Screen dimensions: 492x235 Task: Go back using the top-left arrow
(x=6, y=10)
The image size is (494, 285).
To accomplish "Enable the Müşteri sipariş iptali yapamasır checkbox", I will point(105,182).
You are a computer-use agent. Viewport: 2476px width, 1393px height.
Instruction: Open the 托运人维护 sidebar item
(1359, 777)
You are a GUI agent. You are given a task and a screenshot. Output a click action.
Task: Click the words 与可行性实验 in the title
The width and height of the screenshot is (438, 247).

• What is asked: Put these lines into a numbered list, leaving out any blank lines, and cover all the records.

• Expected answer:
1. Screen dimensions: 492x235 Task: Go back using the top-left arrow
2. (x=6, y=10)
3. The image size is (494, 285).
4. To accomplish "Enable the Müşteri sipariş iptali yapamasır checkbox", I will point(105,182).
5. You are a computer-use agent. Viewport: 2476px width, 1393px height.
6. Instruction: Open the 托运人维护 sidebar item
7. (1359, 777)
8. You are a GUI agent. You are given a task and a screenshot. Output a click action.
9. Task: Click the words 与可行性实验 in the title
10. The width and height of the screenshot is (438, 247).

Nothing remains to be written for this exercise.